Paukenschlag in München: Allianz Deutschland wird aufgelöst
Die mächtige Allianz Deutschland AG wird zerschlagen. Die drei Kernbereiche sind künftig eigenständig. Eine schlankere und flexiblere Unternehmensstruktur soll die Wettbewerbsfähigkeit im internationalen Geschäft stärken.
Zäsur für die 16.000 Mitarbeiter der Allianz Holding in Deutschland: Die deutsche Landesgesellschaft des Versicherungskonzerns verliert ihre bisherige Rolle im operativen Geschäft und wird zur Finanzholding degradiert. Die drei bisher der Allianz Deutschland zugeordneten Sparten Sach-, Lebens- und Krankenversicherung sollen künftig weitgehend eigenverantwortlich agieren.

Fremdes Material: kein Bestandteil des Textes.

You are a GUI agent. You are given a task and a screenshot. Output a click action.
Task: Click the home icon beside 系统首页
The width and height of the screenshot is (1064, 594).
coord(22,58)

Flexibler, effizient, internationaler: Konzert plant Produktoffensive
Von dem Umbau, den Vorstandschef Oliver Bäte maßgeblich vorangetrieben hat, erwartet Europas zweitgrößter Versicherer Vorteile bei der Produktentwicklung und -vermarktung. Zudem wollen sich die Münchner kundenfreundlicher aufstellen und ihre Versicherungsprodukte internationaler und effizienter gestalten. „Wir wollen die Verantwortung für die Prozesse – Schadenabwicklung oder Vertragsabschluss – in die Hand desjenigen legen, der das Produkt und seine Deckung entwickelt", so Bernd Heinemann, Vorstandsmitglied der Allianz Deutschland. „Viele Produkte sind sich international sehr ähnlich. Wir entwickeln jetzt Lösungen mit vielen Ländern gemeinsam.“
Auch Konzernchef Bäte bezeichnet die Umgestaltung als Reaktion auf die wachsende internationale Konkurrenz. „Vierzig Prozent unserer Kunden sind bei Amazon, und die Hälfte von ihnen würde ein Versicherungsangebot von Amazon sehr sorgfältig prüfen“, erklärte er gegenüber der Süddeutschen Zeitung. „Gegen diese Art von Konkurrenz kann man mit Kleinstaaterei nicht bestehen.“
CEO verspricht Umstrukturierung ohne Entlassungen
Und so will sich die Allianz künftig organisieren: Die Funktionen der Allianz Deutschland – mit zuletzt 22,4 Milliarden Euro Jahresumsatz größte Konzerneinheit – sollen den Spartengesellschaften bzw. der Allianz Beratungs- und Vertriebs-AG (ABV) zugeordnet werden, sofern sich ihre Aufgaben hauptsächlich auf einen Produktgeber oder Vertrieb beziehen. Wenn sich daraus Größenvorteile ergeben, gehören sie künftig zur Allianz SE bzw. einer ihrer Tochtergesellschaften. Geplanter Starttermin für die neu aufgestellte Allianz ist Anfang 2022. Bis dahin sollen Details zur Umsetzung mit Betriebsräten, Belegschaft und Führungskräften besprochen und ausverhandelt werden.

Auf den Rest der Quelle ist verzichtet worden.